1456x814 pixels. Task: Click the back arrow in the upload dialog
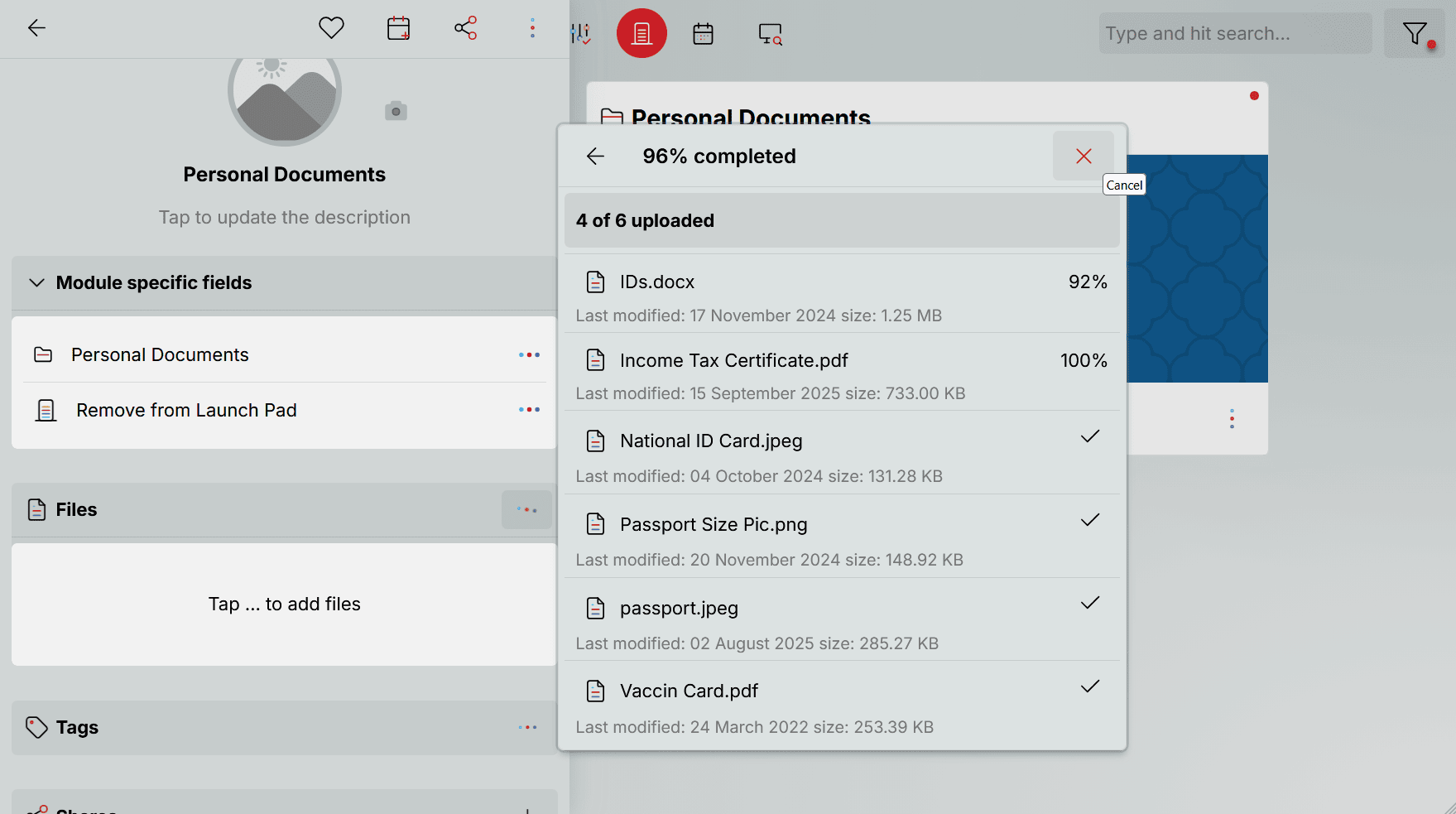pos(595,156)
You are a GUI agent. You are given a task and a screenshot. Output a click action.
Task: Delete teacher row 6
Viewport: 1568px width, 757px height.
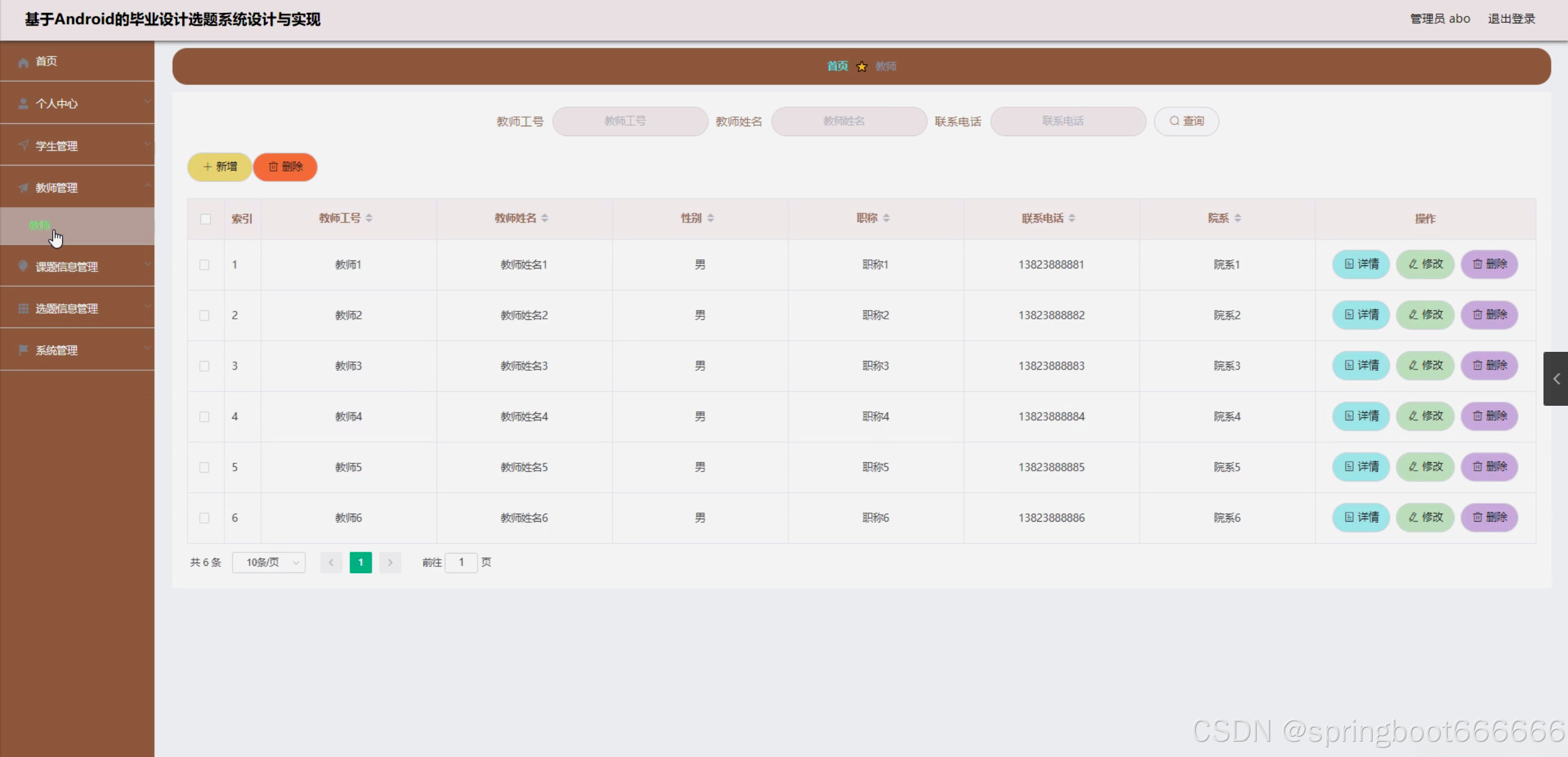pyautogui.click(x=1489, y=517)
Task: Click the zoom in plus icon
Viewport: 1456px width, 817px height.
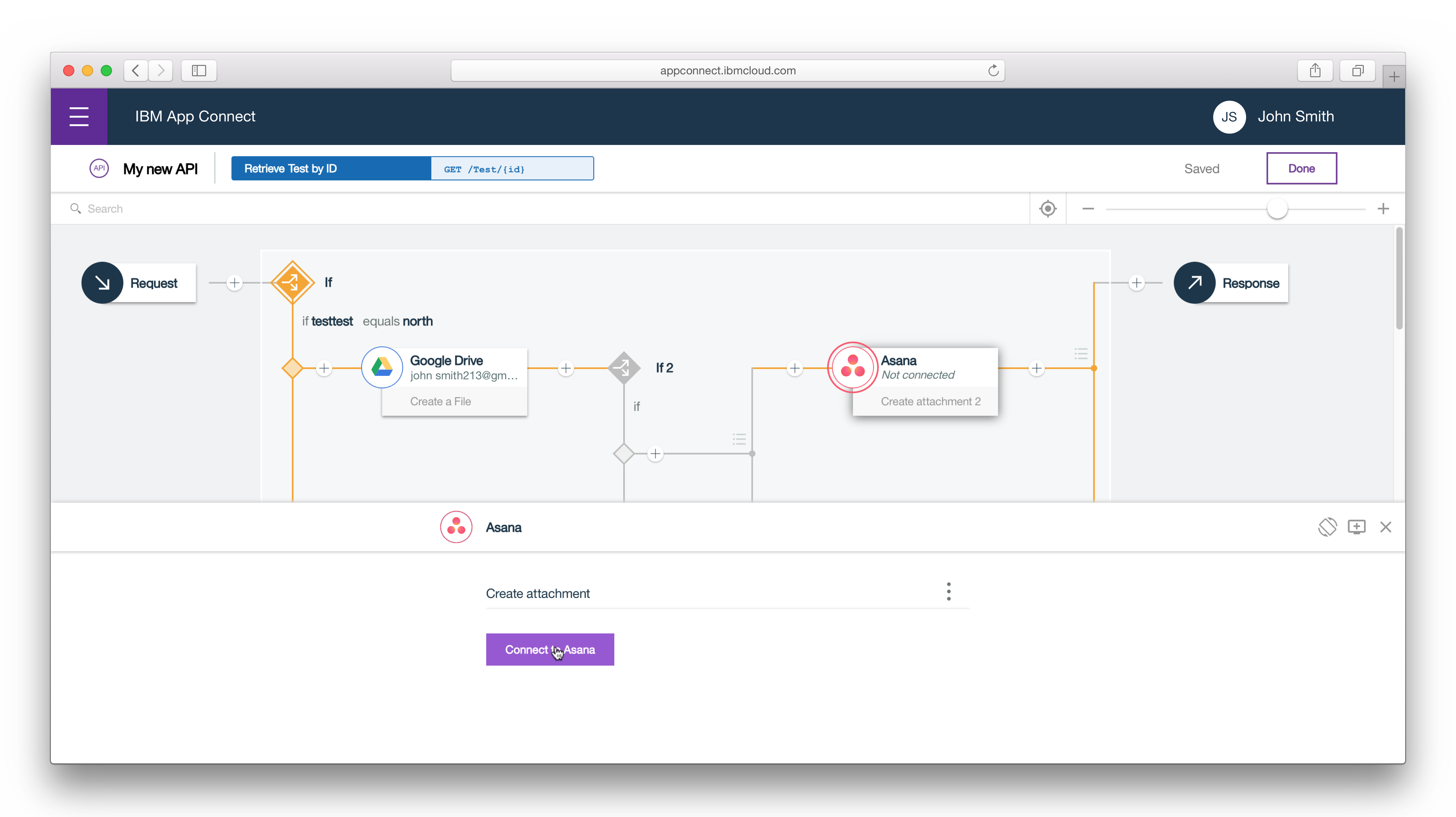Action: click(x=1383, y=209)
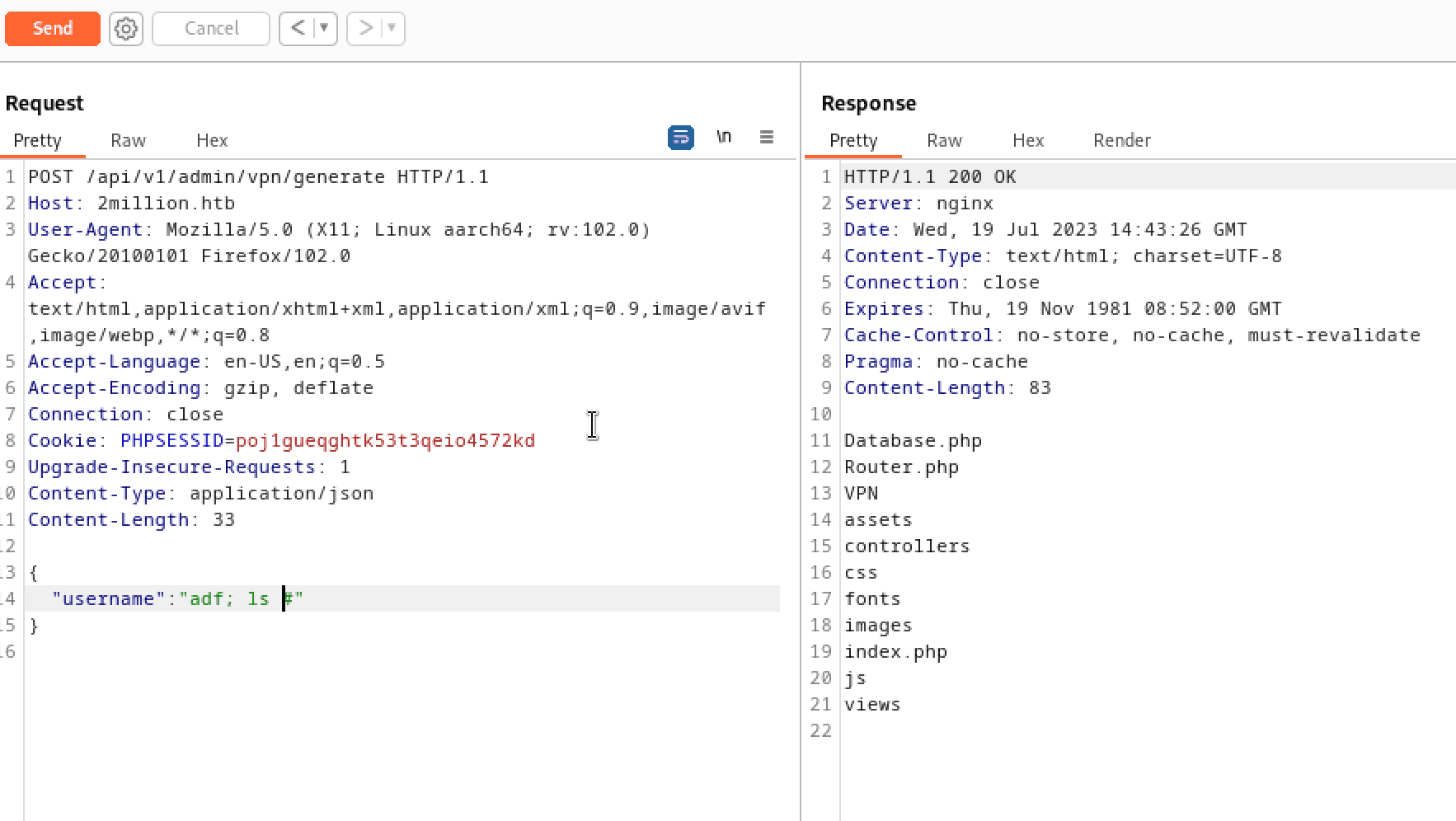Switch the Response view to the Hex tab

tap(1028, 140)
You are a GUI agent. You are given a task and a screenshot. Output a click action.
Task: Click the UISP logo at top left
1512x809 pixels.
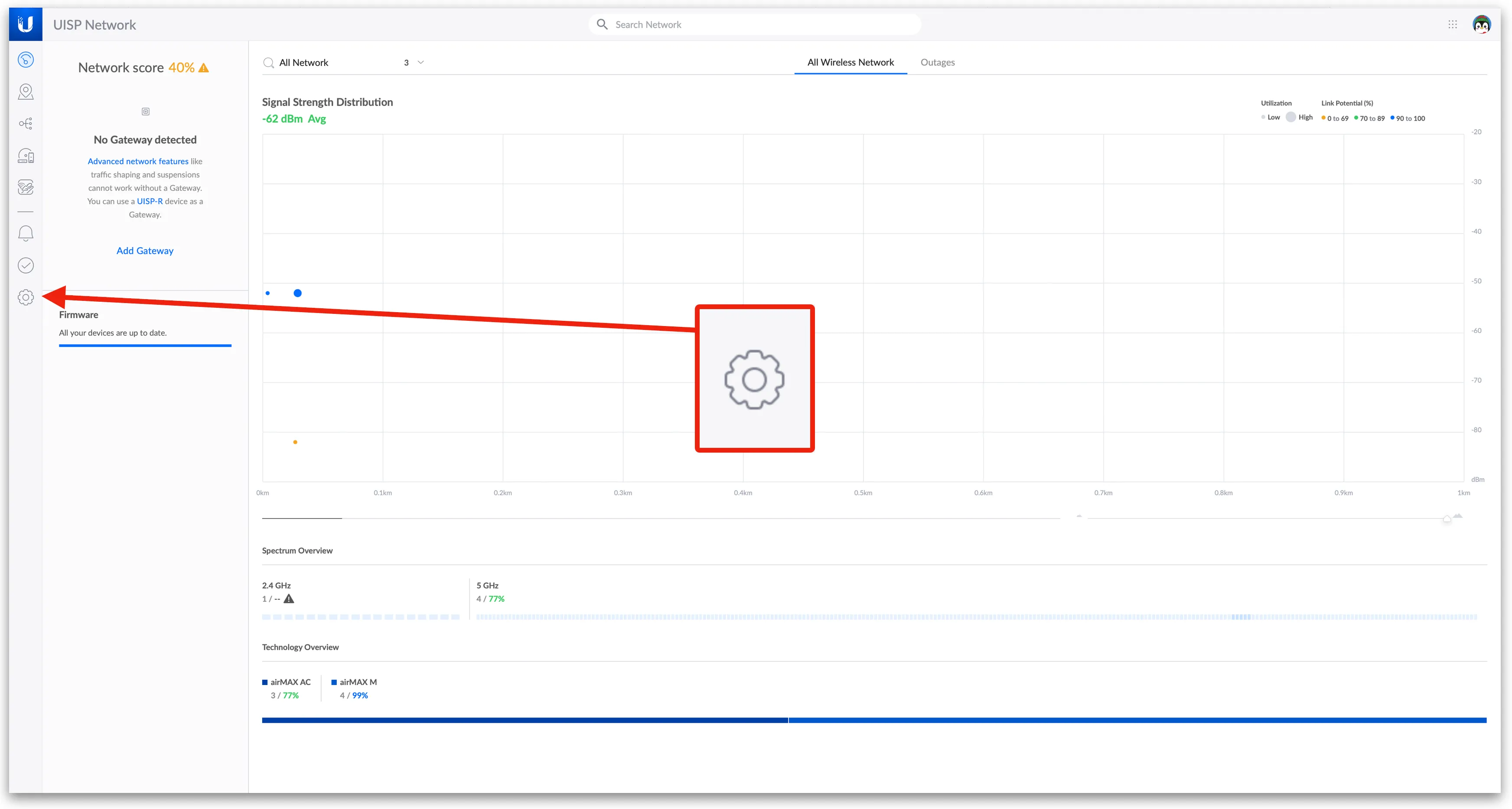click(x=25, y=24)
■ ■ ■ ■ ■ ■ ■
### Your goal:
Before copying the material, set its pictures aside; then transcribe it word for word.

### Exercise output:
1456x814 pixels. Task: Click the back arrow in the upload dialog
pos(595,156)
You are a GUI agent. You are given a task and a screenshot. Output a click action.
Task: Delete teacher row 6
Viewport: 1568px width, 757px height.
pyautogui.click(x=1489, y=517)
Task: Click the zoom in plus icon
Viewport: 1456px width, 817px height.
Action: click(x=1383, y=209)
Switch the Response view to the Hex tab

tap(1028, 140)
You are a GUI agent. You are given a task and a screenshot. Output a click action.
Task: Click the UISP logo at top left
1512x809 pixels.
click(x=25, y=24)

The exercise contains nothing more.